This invention pertains to a method and apparatus for modifying a video signal so that a television receiver produces a normal color picture from the modified signal, whereas a videotape recording of the modified signal produces generally unacceptable pictures.
There exists a need for a method and system for modifying a video signal so that the signal produces a normal color picture on a television receiver, but videotape recording of the video signal is inhibited or prevented. In a copending application by the present inventor and assigned to the assignee of the present invention, entitled METHOD AND APPARATUS FOR PROCESSING A VIDEO SIGNAL, and filed in the United States Patent, and Trademark Office on Nov. 14, 1983, Ser. No. 551,696, now U.S. Pat. No. 4,577,216, there is described one way of modifying a video signal so as to inhibit videotape recording thereof. In that copending application, the color burst component of a video signal is phase modulated, which causes a videotape recorder to interpret the phase variation as a velocity error and alter the chrominance signal, giving rise to color noise in the videotape recording. In accordance with the present invention, it has been discovered that there are other ways to inhibit videotape recording of a video signal, by modifying the video signal.

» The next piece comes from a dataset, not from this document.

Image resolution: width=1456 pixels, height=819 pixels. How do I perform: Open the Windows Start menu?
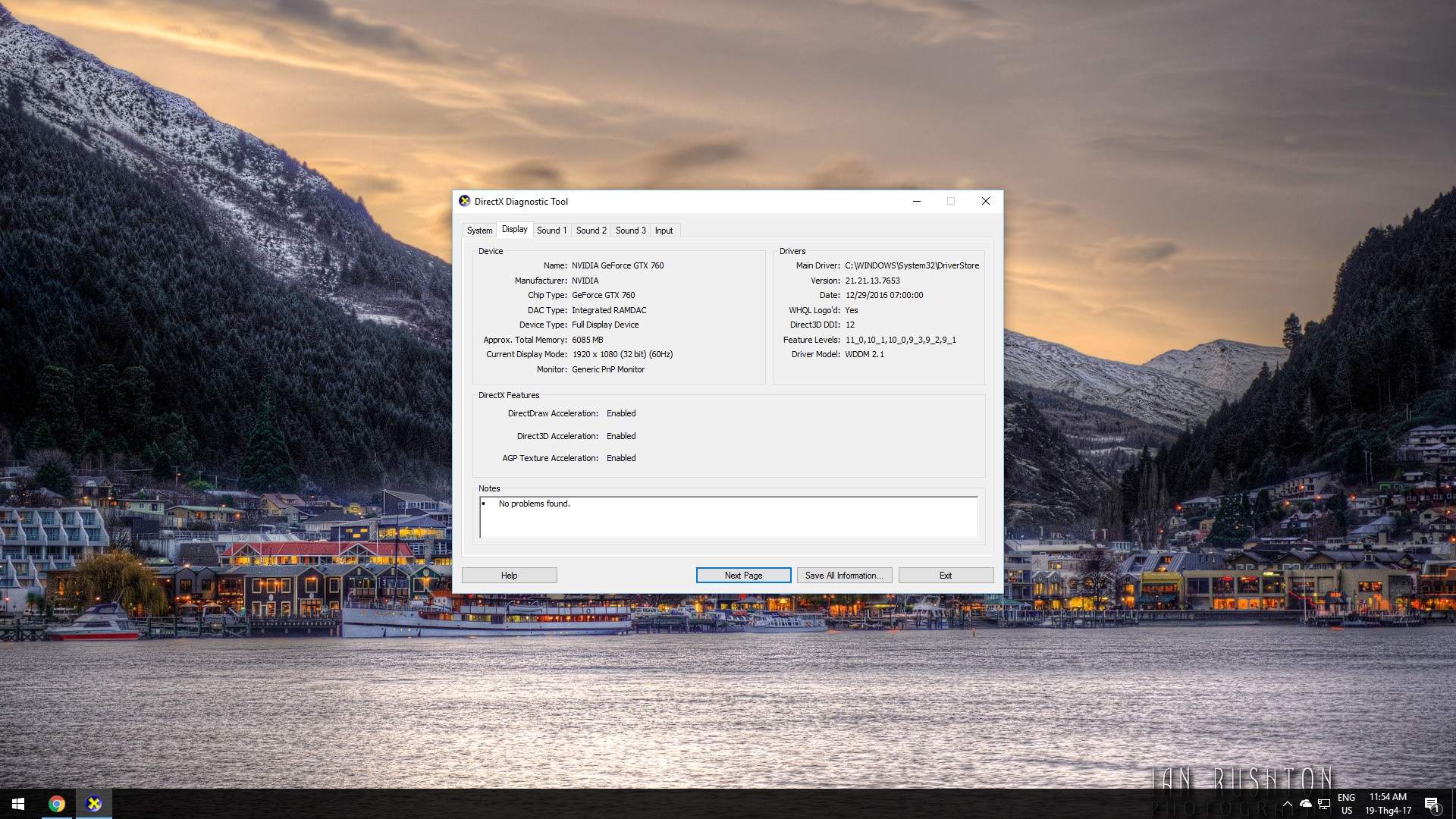coord(18,804)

Video cassette recorders designed for the consumer market place invariably feature some form of automatic level control (ALC). The ALC circuit insures that the video level applied to the FM modulator in the recording system remains at a fixed, predetermined value, even if the video level applied to the machine's input terminal varies widely about the nominal value. Without an ALC system, high level signals would be distorted and clipped and low level signals would be marred by the noise and interference products generated by the recording process. If the input level dropped to less than 1/3 of normal value, the replayed signal might not even be strong enough to reliably synchronize the receiver's timebases, hence giving rise to noisy unstable pictures.